FDA’s landmark approval of Biogen’s Alzheimer’s drug sends Cogstate up 60 per cent
Health & Biotech
Health & Biotech
Link copied to
Cogstate (ASX:CGS) has become the latest ASX health stock to gain from an FDA green light even though it is only indirectly involved – right now.
Overnight the US regulator approved the first Alzheimer’s therapy since 2003 and the first drug that has been shown to slow the disease itself rather than just treating symptoms.
Namely, a drug by US biotech Biogen which is marketed under the name Aduhelm.
What does Cogstate have to do with this?
Cogstate is partnered with a Japanese pharmaceutical company Eisai and Eisai is partnered with Biogen.
Cogstate first partnered with Eisai in October last year whereby Eisai had exclusive rights to develop and distribute Cogstate’s digital cognitive assessment technologies.
Cogstate today told shareholders that “it is expected that such digital cognitive assessments will play an important role in supporting the types of large-scale cognitive assessment that will be necessary in the launch of disease modifying therapies such as Aduhelm”.
It also said Aduhelm’s approval means Eisai no longer has the right to accelerated termination after the fifth year of the deal and it is now contractually obligated to make minimum royalty payments for five years thereafter – equating to at least US$20 million.
Cogstate shares rose by nearly 60 per cent today.
Biogen’s (NDQ:BIIB) shares also rose overnight – by 38 per cent, capitalising the company at US$59.6 billion.
The approval comes amidst projections that people living with Alzheimer’s in America will reach nearly 13 million by 2050. It also marks a major step in what has been a long journey for Biogen.
Biogen actually stopped development of the drug two years ago after analysis showed it was unlikely to work but ultimately did seek FDA approval after further analysis which was more positive.
The move has been closely watched by the US medical community, with some doctors pledging not to prescribe it even if approved because of the mixed clinical trial results.
The drug was not approved by the conventional 510(k) regulation surrounding medical devices but a special accelerated approval pathway.
It will mean the drug will be covered by America’s Medicare but patients may have to account for some of the cost. And it won’t be cheap – Biogen has estimated it could cost $56,000 annually at list prices for patients without insurance.
Yet with only five other approved drugs that could address symptoms and none shown to slow the disease, it is undoubtedly a landmark moment for Alzheimer’s patients as well as their family and friends.
Harry Johns, the CEO of the Alzheimer’s Association declared it was “a new day”.
“This approval allows people living with Alzheimer’s more time to live better. For families it means being able to hold on to their loved ones longer,” he said.

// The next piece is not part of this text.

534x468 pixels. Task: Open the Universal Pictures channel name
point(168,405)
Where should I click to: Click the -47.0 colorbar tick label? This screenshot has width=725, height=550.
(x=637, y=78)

“It is about reinvigorating scientists and companies in the fight against this scourge of a disease. It is about hope.”
Commenting from the FDA was Patrizia Cavazzoni, director of the FDA’s Center for Drug Evaluation and Research, who predicted Aduhelm wouldn’t be the only drug in its company for long.
“As we have learned from the fight against cancer, the accelerated approval pathway can bring therapies to patients faster while spurring more research and innovation,” she said.
In a telling sign, one of the few other ASX stocks fighting this disease along with Cogstate, Actinogen (ASX:ACW), rose 10 per cent today and has more than tripled in the last month.